Es además una de las pocas escritoras que hace del mundo de las mujeres algo realmente cautivador, algo no impostado ni movido por militancias, cuotas o compensaciones. En sus manos, las mujeres parecen encarnar de modo natural lo que el relato pretende decir sobre la naturaleza humana, como si el argumento solamente pudiera entenderse si lo protagoniza una mujer.

Algunos encuentros azarosos con su nombre han venido a reavivar mi admiración. Una de las pocas alegrías de la pasada temporada cinematográfica me la ha proporcionado la película Lejos de ella, dirigida por Sarah Poley y protagonizada por Julie Christie y Gordon Pinset, una historia de amores y desmoronamientos realmente conmovedora basada en un relato de Alice Munro, traducido en España como Ver las orejas al lobo, incluido en el libro Odio, amistad, noviazgo, amor, matrimonio. Pocos meses después, Marisa Bortolussi, una profesora de la Universidad de Alberta, en el curso de un seminario sobre la recepción lectora, puso los relatos de Alice Munro como ejemplo de los vacíos estimuladores de un texto, de lo que el autor no formula y el lector ocupa feliz y creativamente con su imaginación. Y hace pocas semanas observé que en la divertida novela de Alan Bennett Una lectora nada común Alice Munro era uno de los pocos escritores que se salvaba de la mirada ácida e inmisericorde del autor.
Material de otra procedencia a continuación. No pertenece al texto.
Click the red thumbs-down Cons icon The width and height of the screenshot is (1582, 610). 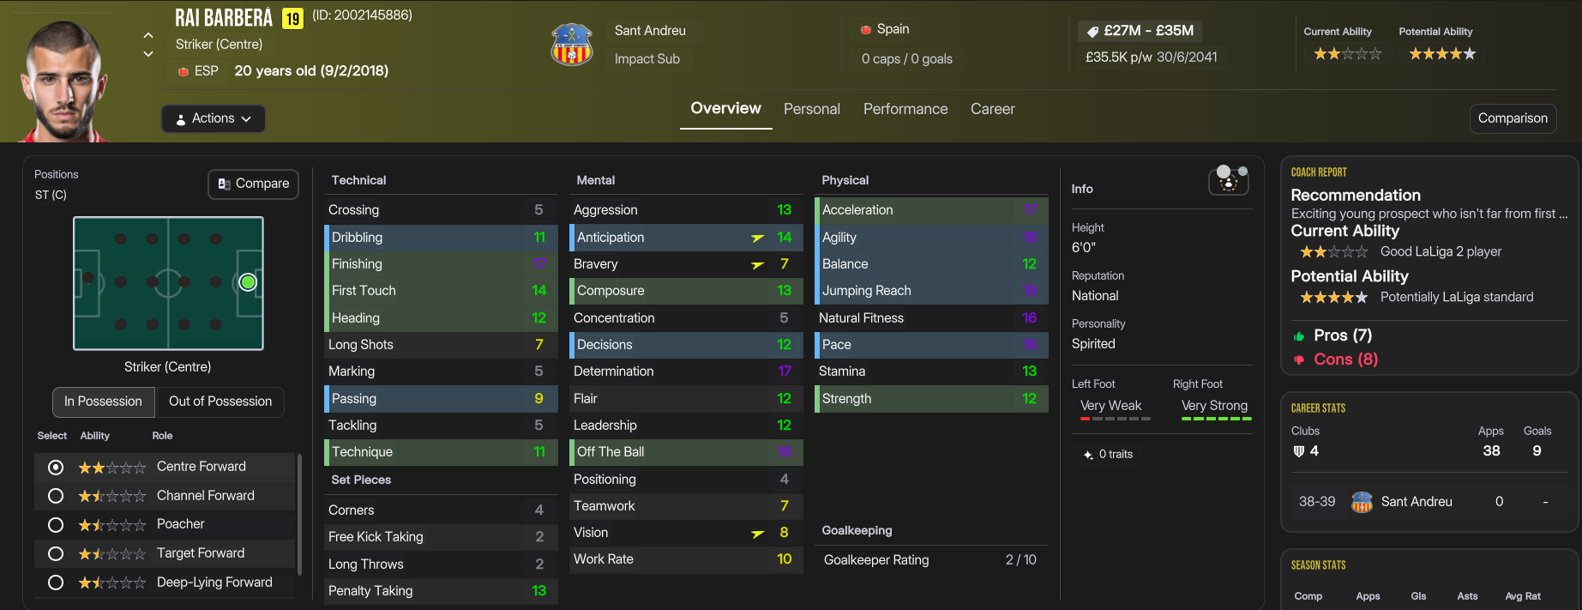pyautogui.click(x=1299, y=360)
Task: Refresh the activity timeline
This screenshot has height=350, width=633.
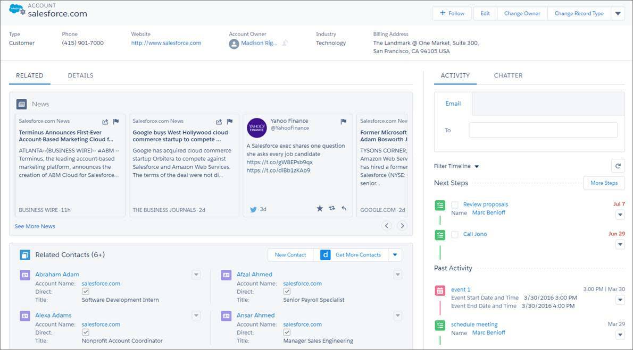Action: pyautogui.click(x=618, y=166)
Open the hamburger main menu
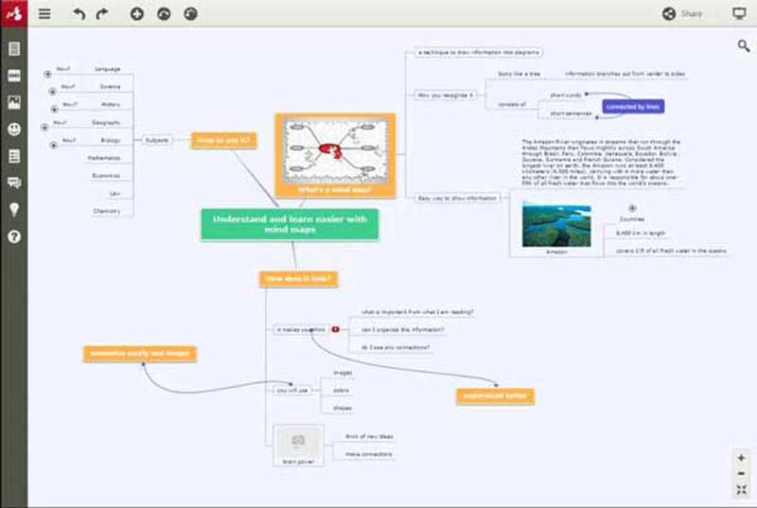 (x=44, y=14)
En el elenco de fatuos, ignorantes y ridículos personajes con los que tiene que relacionarse la reina de Inglaterra, convertida repentinamente en una lectora voraz, Alice Munro constituye una excepción, aparece como alguien de conversación agradable y cuyos libros lee Su Majestad con muchísimo gusto, lo que interpreto como una clara señal de admiración de Alan Bennett hacia la autora canadiense, semejante a la que le profeso.

Parecía llegado el momento de hablar de ella.